Eben aus diesem Grund hat zum Beispiel Mao Zedong von einer demokratischen Diktatur des Volkes gesprochen. Damit
ist genau dieser Vorgang gemeint. Selbstverständlich müssen
die Besitzverhältnisse geändert werden, sonst kann man die Demokratie
nicht verwirklichen.
Ich komme immer mehr zu der Ansicht, daß die Frage der Demokratie
auch in den sozialistischen Staaten ganz massiv unterschätzt worden
ist und auch in der ganzen Bewegung unterschätzt wird. Das muß
man sich mal überlegen. Das ist nicht so einfach. Man kann das auf
keinen Fall schematisch behandeln. Was ist denn, wenn wir die Macht haben
über die Produktivkräfte, wenn das Proletariat diese erkämpft
hat? Was ist denn dann? Dann fängt es doch eigentlich erst richtig
an. Gerade wenn man erkennt und davon ausgeht, daß der Mensch selber
überhaupt die wichtigste Produktivkraft darstellt, dann sieht man
doch daran sofort, wie wichtig die Frage der Demokratie ist. Ich möchte
mal folgende These aufstellen: Letztendlich haben alle
Versuche, die es bislang gegeben hat, eine sozialistische Gesellschaft
aufzubauen, an der Frage der Demokratie versagt. Der Mensch selbst ist
die erste und größte Produktivkraft, und wer diese Erkenntnis
nicht berücksichtigt, der wird es nicht schaffen. Das ist es was
die Geschichte bislang gezeigt hat, weshalb immer wieder kapitalistische
Anstrengungen des Umsturzes sich als überlegen erwiesen haben, weil
sie zum Teil jedenfalls diesen Faktor besser zu berücksichtigen verstehen.
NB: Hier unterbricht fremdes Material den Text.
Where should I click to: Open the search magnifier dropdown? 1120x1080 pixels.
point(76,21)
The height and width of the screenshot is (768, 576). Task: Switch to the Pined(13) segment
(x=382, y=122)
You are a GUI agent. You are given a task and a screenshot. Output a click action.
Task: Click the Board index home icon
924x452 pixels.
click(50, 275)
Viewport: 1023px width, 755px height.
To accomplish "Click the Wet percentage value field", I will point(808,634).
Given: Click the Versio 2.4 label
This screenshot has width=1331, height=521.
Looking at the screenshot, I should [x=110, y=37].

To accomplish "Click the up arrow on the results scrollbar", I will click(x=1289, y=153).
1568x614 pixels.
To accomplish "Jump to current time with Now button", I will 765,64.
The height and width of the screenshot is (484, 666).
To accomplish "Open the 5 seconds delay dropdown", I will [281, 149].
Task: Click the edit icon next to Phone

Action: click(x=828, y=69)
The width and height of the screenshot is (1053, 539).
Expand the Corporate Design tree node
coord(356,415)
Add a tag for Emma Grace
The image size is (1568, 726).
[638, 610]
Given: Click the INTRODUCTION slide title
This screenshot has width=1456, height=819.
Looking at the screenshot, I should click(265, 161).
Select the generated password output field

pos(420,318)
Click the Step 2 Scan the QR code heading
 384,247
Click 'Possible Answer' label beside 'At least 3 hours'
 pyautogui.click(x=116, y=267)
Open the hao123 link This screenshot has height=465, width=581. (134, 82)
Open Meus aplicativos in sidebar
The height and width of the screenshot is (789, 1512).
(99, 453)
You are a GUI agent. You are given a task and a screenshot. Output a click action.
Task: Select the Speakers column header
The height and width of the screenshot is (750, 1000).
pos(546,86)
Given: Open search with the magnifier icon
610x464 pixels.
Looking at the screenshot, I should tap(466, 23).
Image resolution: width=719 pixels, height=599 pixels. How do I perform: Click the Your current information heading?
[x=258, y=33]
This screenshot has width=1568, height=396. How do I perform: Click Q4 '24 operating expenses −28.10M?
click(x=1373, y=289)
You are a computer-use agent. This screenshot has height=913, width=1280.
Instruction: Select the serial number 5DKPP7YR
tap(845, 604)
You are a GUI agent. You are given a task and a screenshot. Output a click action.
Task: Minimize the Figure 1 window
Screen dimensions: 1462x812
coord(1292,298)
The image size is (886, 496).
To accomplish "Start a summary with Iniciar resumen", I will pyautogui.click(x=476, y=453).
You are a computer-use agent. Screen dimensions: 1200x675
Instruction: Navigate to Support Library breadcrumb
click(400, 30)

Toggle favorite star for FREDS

Das sollte uns zu denken geben.(Anm.) Die sozialistische
Revolution ist vor allen Dingen zunächst die Befreiung der Produktivkraft
Mensch. Wenn aber diese Befreiung sich nicht vollziehen kann, weil auf
Grund der Notwendigkeit gewisse rückständige Elemente in der
Gesellschaft zu unterdrücken diese Produktivkraft selbst auch mit
unterdrückt wird, dann kann das auf Dauer nicht funktionieren. Und
das ist es auch, was die Geschichte bislang gezeigt hat.
Demokratie ist etwas ungemein Wichtiges, was richtig gehandhabt werden
muß. Ähnlich ist es mit den Menschenrechten. Das ist auch wichtig.
Menschenrechte müssen für alle gelten, sonst sind es keine.
Was aber machen beispielsweise die USA, welche als allererste diese Rechte
deklariert haben, in dem Jahr 1776? Ja, sie selber treten es mit Füßen,
und zwar da, wo es ihren egoistischen Ausbeuterinteressen widerspricht.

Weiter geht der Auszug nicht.